De Andrus Kivirähk, aux éditions Le Tripode, 2000


🔥🔥🔥🔥🔥

[Coup de cœur] C’est à nouveau un véritable coup de cœur pour ce livre de l’auteur de L’homme qui parlait la langue des serpents. Dès les premières pages il nous embarque dans la mythologie et les traditions estoniennes du moyen-âge. A cette période, les habitants vivent en totale connexion avec les esprits, les démons, les loup-garou, les sorcières et ces petits génies appelés Kratts, des créatures volantes façonnées à partir de vieux objets, animées par 3 gouttes de sang données au diable et qui rapportent à leurs maîtres de l’argent ou de la nourriture. Car à cette époque révolue, il est courant de marchander avec le diable pour subsister ou voler ces voisins. Kivirähk a un don de conteur incroyable, et à la fin des Groseilles de novembre, j’aurais bien pris quelques mois de groseilles supplémentaires.

 

Note de l’éditeur que j’ai trouvée très instructive avant de lire ce roman.

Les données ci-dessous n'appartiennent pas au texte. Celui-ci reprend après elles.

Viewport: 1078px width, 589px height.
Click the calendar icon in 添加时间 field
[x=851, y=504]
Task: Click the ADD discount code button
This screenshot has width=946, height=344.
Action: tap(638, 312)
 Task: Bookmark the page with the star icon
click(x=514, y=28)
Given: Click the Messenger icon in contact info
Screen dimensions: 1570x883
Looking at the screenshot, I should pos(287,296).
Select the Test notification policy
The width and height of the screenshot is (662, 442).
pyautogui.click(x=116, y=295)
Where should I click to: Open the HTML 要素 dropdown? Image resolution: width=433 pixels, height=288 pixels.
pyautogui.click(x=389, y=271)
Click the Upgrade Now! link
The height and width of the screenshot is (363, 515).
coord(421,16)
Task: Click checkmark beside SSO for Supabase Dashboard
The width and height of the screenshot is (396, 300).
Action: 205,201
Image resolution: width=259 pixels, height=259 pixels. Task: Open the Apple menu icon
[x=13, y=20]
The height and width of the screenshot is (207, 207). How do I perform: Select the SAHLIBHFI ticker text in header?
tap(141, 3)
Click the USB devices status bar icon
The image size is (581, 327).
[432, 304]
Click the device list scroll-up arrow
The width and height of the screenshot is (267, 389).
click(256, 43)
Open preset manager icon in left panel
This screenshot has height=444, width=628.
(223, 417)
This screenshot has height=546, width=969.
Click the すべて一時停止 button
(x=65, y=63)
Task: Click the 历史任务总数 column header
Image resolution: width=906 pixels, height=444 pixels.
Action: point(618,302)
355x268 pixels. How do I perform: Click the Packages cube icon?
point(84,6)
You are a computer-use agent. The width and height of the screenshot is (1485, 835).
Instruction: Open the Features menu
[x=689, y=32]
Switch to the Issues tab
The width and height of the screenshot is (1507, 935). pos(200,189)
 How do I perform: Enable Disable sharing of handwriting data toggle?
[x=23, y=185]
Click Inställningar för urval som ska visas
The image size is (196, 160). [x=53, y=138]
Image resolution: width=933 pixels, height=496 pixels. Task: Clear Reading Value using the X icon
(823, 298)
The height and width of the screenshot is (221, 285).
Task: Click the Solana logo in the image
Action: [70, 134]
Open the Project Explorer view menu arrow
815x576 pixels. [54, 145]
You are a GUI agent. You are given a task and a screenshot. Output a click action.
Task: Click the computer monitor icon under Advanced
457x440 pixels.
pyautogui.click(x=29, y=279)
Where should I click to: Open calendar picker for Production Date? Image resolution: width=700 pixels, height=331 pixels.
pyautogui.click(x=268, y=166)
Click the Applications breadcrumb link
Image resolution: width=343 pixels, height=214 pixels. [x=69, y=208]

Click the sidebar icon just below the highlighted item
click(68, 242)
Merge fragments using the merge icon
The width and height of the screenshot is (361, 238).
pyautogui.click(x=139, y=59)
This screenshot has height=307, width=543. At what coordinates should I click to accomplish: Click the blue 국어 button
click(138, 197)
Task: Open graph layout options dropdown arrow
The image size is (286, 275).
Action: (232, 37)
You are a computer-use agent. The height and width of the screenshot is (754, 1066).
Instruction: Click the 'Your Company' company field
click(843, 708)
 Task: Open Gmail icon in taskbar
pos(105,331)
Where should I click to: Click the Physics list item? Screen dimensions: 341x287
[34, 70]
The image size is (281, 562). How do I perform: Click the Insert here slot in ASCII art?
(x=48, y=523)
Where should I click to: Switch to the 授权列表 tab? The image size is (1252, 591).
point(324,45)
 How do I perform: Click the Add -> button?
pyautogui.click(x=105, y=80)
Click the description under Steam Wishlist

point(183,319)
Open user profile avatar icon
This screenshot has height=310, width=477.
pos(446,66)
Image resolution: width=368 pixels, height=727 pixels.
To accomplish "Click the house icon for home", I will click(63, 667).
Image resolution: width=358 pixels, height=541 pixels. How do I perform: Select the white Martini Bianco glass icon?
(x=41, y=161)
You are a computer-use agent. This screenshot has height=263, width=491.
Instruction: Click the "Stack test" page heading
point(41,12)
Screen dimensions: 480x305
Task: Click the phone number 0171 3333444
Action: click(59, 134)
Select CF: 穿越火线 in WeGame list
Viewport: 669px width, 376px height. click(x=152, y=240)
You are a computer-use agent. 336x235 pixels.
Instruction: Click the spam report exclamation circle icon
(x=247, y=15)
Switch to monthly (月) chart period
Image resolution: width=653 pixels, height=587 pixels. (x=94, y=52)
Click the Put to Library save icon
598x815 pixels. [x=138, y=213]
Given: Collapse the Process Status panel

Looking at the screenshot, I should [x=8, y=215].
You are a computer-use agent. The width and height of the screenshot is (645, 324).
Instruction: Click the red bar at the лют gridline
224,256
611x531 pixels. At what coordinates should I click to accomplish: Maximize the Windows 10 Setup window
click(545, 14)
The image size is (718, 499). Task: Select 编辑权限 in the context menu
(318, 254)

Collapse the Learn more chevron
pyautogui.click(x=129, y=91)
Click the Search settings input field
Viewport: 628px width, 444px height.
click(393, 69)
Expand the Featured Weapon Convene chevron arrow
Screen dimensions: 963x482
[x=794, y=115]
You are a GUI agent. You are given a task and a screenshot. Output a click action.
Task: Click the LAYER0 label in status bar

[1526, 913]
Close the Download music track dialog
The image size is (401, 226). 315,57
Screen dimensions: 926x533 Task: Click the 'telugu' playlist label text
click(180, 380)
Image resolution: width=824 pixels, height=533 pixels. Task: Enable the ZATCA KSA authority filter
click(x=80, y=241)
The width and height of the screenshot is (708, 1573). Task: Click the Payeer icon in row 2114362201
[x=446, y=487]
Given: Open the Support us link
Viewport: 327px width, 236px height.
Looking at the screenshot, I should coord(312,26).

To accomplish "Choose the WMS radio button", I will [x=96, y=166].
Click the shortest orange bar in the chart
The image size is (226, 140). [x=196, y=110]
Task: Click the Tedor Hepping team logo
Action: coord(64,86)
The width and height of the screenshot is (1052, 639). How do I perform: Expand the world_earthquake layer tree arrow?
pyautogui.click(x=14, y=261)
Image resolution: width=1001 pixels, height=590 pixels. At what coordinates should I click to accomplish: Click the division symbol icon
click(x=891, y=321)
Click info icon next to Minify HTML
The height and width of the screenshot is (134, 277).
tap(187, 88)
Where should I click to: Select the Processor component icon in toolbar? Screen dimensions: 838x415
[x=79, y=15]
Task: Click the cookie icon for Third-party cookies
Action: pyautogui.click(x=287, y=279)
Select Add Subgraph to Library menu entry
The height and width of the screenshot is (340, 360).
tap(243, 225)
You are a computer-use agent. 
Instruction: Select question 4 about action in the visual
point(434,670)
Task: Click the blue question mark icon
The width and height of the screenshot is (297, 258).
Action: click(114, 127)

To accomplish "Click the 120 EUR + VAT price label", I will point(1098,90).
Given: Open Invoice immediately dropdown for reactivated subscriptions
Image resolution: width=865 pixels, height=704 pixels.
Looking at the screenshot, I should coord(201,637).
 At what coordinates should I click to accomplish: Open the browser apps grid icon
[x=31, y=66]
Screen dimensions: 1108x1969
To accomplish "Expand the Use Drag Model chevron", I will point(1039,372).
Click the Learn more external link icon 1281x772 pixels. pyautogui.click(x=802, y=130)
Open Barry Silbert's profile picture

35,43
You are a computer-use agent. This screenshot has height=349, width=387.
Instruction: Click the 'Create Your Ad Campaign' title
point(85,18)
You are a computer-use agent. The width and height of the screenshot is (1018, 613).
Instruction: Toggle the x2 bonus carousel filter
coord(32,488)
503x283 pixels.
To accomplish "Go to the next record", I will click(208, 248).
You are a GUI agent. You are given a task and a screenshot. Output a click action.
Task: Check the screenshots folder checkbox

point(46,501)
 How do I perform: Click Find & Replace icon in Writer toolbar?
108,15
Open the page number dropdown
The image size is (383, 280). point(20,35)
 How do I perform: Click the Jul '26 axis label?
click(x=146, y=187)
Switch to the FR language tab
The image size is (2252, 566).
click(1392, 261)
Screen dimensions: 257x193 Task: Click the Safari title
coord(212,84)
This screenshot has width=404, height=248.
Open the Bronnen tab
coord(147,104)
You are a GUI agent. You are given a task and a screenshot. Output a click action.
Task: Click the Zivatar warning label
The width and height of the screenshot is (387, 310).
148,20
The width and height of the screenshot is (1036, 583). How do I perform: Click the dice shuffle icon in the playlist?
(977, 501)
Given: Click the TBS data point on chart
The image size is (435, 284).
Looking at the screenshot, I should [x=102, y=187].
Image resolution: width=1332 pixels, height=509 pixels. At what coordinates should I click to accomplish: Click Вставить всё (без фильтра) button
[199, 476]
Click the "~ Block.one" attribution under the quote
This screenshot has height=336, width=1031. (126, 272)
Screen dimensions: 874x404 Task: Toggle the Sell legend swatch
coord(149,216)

Pour pleinement goûter les charmes de ce roman, il convient de rappeler que l’Estonie a été l’une des dernières régions païennes de l’Europe. Elle n’a été conquise et évangélisée qu’au début du XIIIe siècle, dans le cadre d’une croisade menée par des chevaliers allemands. A partir du Moyen-Âge, les paysans estoniens sont devenus des cerfs au service des grands propriétaires fonciers, les « barons baltes ». Mais, chez Kivirähk, le peuple n’a rien perdu de son espièglerie et de ses croyances. S’alliant parfois avec le diable, cohabitant dans leurs villages avec les esprits et les monstres le plus divers, les paysans façonnent régulièrement des kratts pour satisfaire leurs désirs et duper de piètres seigneurs…

 

Voici un roman découpé en 30 jours, j’ai cherché sans succès le 31ème. 30jours d’un hameau perdu en Estonie dans le lequel la vie semble s’écouler « normalement » pour le Moyen-Âge. Chacun essaie de nourrir sa famille, en travaillant sa terre ou pour baron, en chapardant les voisins ou le seigneur du château, en mendiant, ou bien en utilisant des procédés de sorcellerie. C’est là que l’on comprend vite que ces villageois vivent dans un monde empreint de magie, où la rationalité n’a pas encore pris le dessus sur les pratiques païennes, où le christianisme, avec ses anges et ses démons, se résume à des rites et des formules incantatoires. Bienvenue de l’autre côté du miroir.

 

Kivirähk manie aussi l’humour, avec beaucoup d’aisance. Même dans les situations les plus critiques, quelques pirouettes de style, ou du comique de situation peuvent dédramatiser les scènes parfois grotesques que les habitants se jouent. On en ressort profondément ému et ces 30 jours de vie et de mort, sont un condensé tragi-comique de notre propre existence. A défaut de pouvoir lire d’autres mois de ce village estonien, je vais me rabattre sur un autre ouvrage de l’auteur.

 

❓Prendrez-vous quelques groseilles ?



𝓓𝒆́𝓫𝓾𝓽 𝓭𝓾 𝓵𝓲𝓿𝓻𝒆 « 1er novembre

Peu avant midi, le soleil se montra un instant. Cela faisait plusieurs semaines que l’on avait pas vu un tel prodige : depuis le début d’octobre, le temps était resté gris et pluvieux.  »

 



𝓔𝔁𝓽𝓻𝓪𝓲𝓽 « Hans resta jusqu’à une heure tardive dans la chambre d’Ints. Il fuma le gros cigare du baron et fit semblant d’écouter les histoires du valet, mais en réalité, il n’écoutait que sa propre respiration, en se disant qu’à l’étage au-dessus, la jeune fille respirait au même rythme que lui.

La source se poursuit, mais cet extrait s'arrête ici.